■ **GOAL OF THE EXERCISE**
A word-for-word repeat of the records below is what this calls for.
- - -
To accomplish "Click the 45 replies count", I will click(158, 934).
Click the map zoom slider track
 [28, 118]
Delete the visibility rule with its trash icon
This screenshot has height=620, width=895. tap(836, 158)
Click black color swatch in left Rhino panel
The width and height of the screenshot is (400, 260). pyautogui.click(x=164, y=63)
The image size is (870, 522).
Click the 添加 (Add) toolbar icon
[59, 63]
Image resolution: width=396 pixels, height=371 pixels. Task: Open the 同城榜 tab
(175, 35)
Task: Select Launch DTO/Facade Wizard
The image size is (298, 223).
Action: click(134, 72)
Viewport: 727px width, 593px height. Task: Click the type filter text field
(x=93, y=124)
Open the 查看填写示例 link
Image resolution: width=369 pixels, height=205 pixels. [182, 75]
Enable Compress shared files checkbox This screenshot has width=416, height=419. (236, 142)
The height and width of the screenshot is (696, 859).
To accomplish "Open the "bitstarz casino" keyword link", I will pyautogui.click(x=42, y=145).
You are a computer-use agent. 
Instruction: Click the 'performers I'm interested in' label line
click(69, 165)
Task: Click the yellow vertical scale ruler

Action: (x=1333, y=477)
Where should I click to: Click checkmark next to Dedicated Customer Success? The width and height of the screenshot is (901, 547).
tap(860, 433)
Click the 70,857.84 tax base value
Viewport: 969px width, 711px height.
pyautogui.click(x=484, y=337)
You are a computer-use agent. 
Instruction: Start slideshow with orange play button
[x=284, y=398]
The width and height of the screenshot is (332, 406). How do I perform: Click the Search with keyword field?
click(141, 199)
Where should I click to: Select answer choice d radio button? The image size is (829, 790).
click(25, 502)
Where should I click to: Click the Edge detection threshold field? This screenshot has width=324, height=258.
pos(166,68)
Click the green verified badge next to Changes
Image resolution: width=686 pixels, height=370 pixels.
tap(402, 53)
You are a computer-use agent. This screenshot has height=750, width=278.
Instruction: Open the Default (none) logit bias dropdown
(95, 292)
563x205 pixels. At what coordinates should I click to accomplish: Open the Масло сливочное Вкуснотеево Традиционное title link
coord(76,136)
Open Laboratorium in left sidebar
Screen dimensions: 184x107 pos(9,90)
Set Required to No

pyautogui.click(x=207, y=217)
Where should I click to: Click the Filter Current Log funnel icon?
- - -
■ **TASK ANSWER**
To accomplish "Click the 45 replies count", I will click(158, 934).
Click the map zoom slider track
 [28, 118]
Delete the visibility rule with its trash icon
This screenshot has height=620, width=895. tap(836, 158)
Click black color swatch in left Rhino panel
The width and height of the screenshot is (400, 260). pyautogui.click(x=164, y=63)
The image size is (870, 522).
Click the 添加 (Add) toolbar icon
[59, 63]
Image resolution: width=396 pixels, height=371 pixels. Task: Open the 同城榜 tab
(175, 35)
Task: Select Launch DTO/Facade Wizard
The image size is (298, 223).
Action: click(134, 72)
Viewport: 727px width, 593px height. Task: Click the type filter text field
(x=93, y=124)
Open the 查看填写示例 link
Image resolution: width=369 pixels, height=205 pixels. [182, 75]
Enable Compress shared files checkbox This screenshot has width=416, height=419. (236, 142)
The height and width of the screenshot is (696, 859).
To accomplish "Open the "bitstarz casino" keyword link", I will pyautogui.click(x=42, y=145).
You are a computer-use agent. 
Instruction: Click the 'performers I'm interested in' label line
click(69, 165)
Task: Click the yellow vertical scale ruler

Action: (x=1333, y=477)
Where should I click to: Click checkmark next to Dedicated Customer Success? The width and height of the screenshot is (901, 547).
tap(860, 433)
Click the 70,857.84 tax base value
Viewport: 969px width, 711px height.
pyautogui.click(x=484, y=337)
You are a computer-use agent. 
Instruction: Start slideshow with orange play button
[x=284, y=398]
The width and height of the screenshot is (332, 406). How do I perform: Click the Search with keyword field?
click(141, 199)
Where should I click to: Select answer choice d radio button? The image size is (829, 790).
click(25, 502)
Where should I click to: Click the Edge detection threshold field? This screenshot has width=324, height=258.
pos(166,68)
Click the green verified badge next to Changes
Image resolution: width=686 pixels, height=370 pixels.
tap(402, 53)
You are a computer-use agent. This screenshot has height=750, width=278.
Instruction: Open the Default (none) logit bias dropdown
(95, 292)
563x205 pixels. At what coordinates should I click to accomplish: Open the Масло сливочное Вкуснотеево Традиционное title link
coord(76,136)
Open Laboratorium in left sidebar
Screen dimensions: 184x107 pos(9,90)
Set Required to No

pyautogui.click(x=207, y=217)
Where should I click to: Click the Filter Current Log funnel icon?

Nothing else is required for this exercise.